Renovascular effects of inorganic nitrate following ischemia-reperfusion of the kidney
Gensheng Zhang,
Huirong Han,
Zhengbing Zhuge,
Fang Dong,
Shan Jiang,
Wenwen Wang,
Drielle D. Guimarães,
Tomas A. Schiffer,
En Yin Lai,
Lucas Rannier Ribeiro Antonino Carvalho,
Ricardo Barbosa Lucena,
Valdir A. Braga,
Eddie Weitzberg,
Jon O. Lundberg,
Mattias Carlstrom
Affiliations
Gensheng Zhang
Dept. of Physiology and Pharmacology, Karolinska Institutet, Stockholm, Sweden; Dept. of Neurobiology, Institute of Neuroscience, NHC and CAMS Key Laboratory of Medical Neurobiology, Zhejiang University School of Medicine, Hangzhou, China
Huirong Han
Dept. of Physiology and Pharmacology, Karolinska Institutet, Stockholm, Sweden; Dept. of Anesthesiology, Shandong Provincial Medicine and Health Key Laboratory of Clinical Anesthesia, Weifang Medical University, Weifang, China
Zhengbing Zhuge
Dept. of Physiology and Pharmacology, Karolinska Institutet, Stockholm, Sweden
Fang Dong
Dept. of Physiology, Zhejiang University School of Medicine, Hangzhou, China
Shan Jiang
Dept. of Physiology, Zhejiang University School of Medicine, Hangzhou, China
Wenwen Wang
Dept. of Pathology, Women's Hospital, Zhejiang University School of Medicine, Hangzhou, China
Drielle D. Guimarães
Dept. of Physiology and Pharmacology, Karolinska Institutet, Stockholm, Sweden
Tomas A. Schiffer
Dept. of Physiology and Pharmacology, Karolinska Institutet, Stockholm, Sweden
En Yin Lai
Dept. of Physiology, Zhejiang University School of Medicine, Hangzhou, China
Lucas Rannier Ribeiro Antonino Carvalho
Dept. of Biotechnology – Federal University of Paraiba, Joao Pessoa, PB, Brazil
Ricardo Barbosa Lucena
Dept. of Veterinary Sciences – Federal University of Paraiba, Areia, PB, Brazil
Valdir A. Braga
Dept. of Biotechnology – Federal University of Paraiba, Joao Pessoa, PB, Brazil
Eddie Weitzberg
Dept. of Physiology and Pharmacology, Karolinska Institutet, Stockholm, Sweden
Jon O. Lundberg
Dept. of Physiology and Pharmacology, Karolinska Institutet, Stockholm, Sweden
Mattias Carlstrom
Dept. of Physiology and Pharmacology, Karolinska Institutet, Stockholm, Sweden; Corresponding author.Associate Professor of Physiology Department of Physiology and Pharmacology, Karolinska Institutet Solnavägen 9, Biomedicum 5B, 17177 Stockholm, Sweden.

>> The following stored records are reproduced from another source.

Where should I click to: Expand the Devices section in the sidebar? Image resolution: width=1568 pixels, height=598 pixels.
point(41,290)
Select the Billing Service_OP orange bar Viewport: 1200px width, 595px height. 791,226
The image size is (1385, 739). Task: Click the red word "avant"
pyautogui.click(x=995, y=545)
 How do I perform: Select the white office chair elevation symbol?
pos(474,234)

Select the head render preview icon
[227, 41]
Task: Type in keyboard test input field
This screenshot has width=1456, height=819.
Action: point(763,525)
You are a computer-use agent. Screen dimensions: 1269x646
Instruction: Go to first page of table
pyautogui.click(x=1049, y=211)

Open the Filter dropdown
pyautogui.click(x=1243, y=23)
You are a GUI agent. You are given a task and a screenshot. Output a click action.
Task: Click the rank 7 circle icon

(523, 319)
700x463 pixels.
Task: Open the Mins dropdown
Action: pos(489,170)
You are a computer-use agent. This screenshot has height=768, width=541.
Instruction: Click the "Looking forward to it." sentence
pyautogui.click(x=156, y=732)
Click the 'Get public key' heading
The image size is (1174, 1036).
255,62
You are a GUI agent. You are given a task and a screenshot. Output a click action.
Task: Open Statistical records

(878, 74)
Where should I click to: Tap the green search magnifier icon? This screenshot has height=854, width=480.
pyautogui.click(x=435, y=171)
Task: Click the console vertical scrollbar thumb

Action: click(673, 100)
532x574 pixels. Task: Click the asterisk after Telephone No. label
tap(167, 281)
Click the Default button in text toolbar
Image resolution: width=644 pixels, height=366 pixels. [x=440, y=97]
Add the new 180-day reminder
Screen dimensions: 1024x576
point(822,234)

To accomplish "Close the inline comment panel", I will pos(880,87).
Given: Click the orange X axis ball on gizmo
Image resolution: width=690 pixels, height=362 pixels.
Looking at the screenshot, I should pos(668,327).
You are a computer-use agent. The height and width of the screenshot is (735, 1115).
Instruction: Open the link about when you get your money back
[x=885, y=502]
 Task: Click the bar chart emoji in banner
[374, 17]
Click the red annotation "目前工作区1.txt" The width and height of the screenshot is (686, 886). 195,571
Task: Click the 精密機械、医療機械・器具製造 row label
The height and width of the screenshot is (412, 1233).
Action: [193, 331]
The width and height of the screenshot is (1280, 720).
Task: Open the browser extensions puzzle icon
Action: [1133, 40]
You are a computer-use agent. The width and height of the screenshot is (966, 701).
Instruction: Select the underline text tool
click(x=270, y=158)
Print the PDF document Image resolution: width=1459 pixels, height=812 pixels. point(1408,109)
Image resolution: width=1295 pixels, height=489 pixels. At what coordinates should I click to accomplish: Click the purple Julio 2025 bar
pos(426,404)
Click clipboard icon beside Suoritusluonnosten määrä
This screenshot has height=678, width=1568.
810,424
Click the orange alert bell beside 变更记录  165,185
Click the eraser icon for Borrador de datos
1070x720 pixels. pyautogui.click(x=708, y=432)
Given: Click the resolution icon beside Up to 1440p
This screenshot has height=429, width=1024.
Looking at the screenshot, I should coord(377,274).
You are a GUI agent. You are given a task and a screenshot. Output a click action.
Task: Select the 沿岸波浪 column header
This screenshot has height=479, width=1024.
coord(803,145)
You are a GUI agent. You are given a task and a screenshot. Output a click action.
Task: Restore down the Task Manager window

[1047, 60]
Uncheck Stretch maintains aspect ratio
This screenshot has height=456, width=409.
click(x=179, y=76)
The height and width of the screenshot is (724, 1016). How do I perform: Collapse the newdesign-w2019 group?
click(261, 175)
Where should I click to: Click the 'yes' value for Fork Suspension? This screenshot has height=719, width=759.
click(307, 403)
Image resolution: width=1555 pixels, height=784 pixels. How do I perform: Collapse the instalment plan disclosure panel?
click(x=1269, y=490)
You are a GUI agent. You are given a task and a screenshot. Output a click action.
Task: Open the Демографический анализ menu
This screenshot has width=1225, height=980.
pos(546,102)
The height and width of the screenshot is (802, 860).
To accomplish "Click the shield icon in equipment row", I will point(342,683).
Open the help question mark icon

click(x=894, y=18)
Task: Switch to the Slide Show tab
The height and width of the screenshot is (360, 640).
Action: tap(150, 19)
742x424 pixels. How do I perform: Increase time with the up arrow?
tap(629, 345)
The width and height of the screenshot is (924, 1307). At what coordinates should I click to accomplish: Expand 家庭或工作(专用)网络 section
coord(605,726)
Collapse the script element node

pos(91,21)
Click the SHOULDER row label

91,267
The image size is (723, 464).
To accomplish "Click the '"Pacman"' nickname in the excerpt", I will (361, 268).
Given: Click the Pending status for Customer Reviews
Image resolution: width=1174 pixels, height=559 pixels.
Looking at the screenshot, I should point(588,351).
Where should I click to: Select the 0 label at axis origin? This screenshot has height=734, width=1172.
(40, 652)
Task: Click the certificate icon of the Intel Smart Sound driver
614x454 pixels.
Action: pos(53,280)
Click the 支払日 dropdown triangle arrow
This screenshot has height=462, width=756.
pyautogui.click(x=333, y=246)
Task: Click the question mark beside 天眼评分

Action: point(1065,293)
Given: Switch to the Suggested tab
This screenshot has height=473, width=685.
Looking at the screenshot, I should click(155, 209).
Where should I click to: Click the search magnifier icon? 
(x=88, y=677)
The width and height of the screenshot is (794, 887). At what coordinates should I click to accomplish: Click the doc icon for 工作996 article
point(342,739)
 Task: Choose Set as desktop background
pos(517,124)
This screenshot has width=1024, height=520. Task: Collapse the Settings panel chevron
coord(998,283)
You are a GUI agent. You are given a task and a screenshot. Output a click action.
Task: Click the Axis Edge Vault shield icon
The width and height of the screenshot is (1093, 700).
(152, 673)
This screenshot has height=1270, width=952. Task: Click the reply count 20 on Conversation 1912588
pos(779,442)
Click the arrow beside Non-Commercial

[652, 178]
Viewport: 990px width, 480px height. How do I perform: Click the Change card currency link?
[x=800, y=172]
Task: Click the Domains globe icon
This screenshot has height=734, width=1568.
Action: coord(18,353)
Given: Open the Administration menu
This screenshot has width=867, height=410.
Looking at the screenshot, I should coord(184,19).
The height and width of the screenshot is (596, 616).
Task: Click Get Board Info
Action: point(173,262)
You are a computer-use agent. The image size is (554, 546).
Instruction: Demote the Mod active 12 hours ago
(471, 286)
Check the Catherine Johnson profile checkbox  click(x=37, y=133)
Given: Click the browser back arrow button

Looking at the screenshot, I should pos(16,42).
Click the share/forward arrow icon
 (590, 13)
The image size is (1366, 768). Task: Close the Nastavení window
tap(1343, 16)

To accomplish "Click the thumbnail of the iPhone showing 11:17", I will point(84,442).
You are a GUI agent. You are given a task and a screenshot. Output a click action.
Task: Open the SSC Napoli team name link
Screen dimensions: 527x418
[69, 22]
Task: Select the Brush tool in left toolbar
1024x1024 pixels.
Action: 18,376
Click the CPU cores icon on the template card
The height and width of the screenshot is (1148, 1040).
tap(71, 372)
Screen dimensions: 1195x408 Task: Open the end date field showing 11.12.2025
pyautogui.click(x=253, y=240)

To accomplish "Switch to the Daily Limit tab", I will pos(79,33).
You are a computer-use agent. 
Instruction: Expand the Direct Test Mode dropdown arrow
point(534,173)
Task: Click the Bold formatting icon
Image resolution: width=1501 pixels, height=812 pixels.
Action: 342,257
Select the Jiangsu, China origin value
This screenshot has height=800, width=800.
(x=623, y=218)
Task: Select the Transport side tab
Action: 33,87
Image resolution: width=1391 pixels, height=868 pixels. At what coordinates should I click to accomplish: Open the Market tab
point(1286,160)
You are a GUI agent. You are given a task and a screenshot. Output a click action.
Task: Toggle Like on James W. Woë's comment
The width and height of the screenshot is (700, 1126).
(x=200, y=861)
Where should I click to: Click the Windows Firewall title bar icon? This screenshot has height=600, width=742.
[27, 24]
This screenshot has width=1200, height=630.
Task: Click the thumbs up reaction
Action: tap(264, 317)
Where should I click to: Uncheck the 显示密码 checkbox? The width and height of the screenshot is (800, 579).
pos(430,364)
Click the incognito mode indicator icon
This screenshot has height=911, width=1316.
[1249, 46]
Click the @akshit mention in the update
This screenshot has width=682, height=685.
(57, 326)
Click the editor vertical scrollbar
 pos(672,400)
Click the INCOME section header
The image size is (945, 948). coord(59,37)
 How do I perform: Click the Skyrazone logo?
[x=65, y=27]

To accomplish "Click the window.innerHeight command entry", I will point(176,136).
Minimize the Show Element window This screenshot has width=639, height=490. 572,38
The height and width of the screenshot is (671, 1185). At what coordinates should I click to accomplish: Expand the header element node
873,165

Background: Renal ischemia-reperfusion (IR) injury is a common cause of acute kidney injury (AKI), which is associated with oxidative stress and reduced nitric oxide (NO) bioactivity and increased risk of developing chronic kidney disease (CKD) and cardiovascular disease (CVD). New strategies that restore redox balance may have therapeutic implications during AKI and associated complications. Aim: To investigate the therapeutic value of boosting the nitrate-nitrite-NO pathway during development of IR-induced renal and cardiovascular dysfunction. Methods: Male C57BL/6 J mice were given sodium nitrate (10 mg/kg, i. p) or vehicle 2 h prior to warm ischemia of the left kidney (45 min) followed by sodium nitrate supplementation in the drinking water (1 mmol/kg/day) for the following 2 weeks. Blood pressure and glomerular filtration rate were measured and blood and kidneys were collected and used for biochemical and histological analyses as well as renal vessel reactivity studies. Glomerular endothelial cells exposed to hypoxia-reoxygenation, with or without angiotensin II, were used for mechanistic studies. Results: IR was associated with reduced renal function and slightly elevated blood pressure, in combination with renal injuries, inflammation, endothelial dysfunction, increased Ang II levels and Ang II-mediated vasoreactivity, which were all ameliorated by nitrate. Moreover, treatment with nitrate (in vivo) and nitrite (in vitro) restored NO bioactivity and reduced mitochondrial oxidative stress and injuries. Conclusions: Acute treatment with inorganic nitrate prior to renal ischemia may serve as a novel therapeutic approach to prevent AKI and CKD and associated risk of developing cardiovascular dysfunction.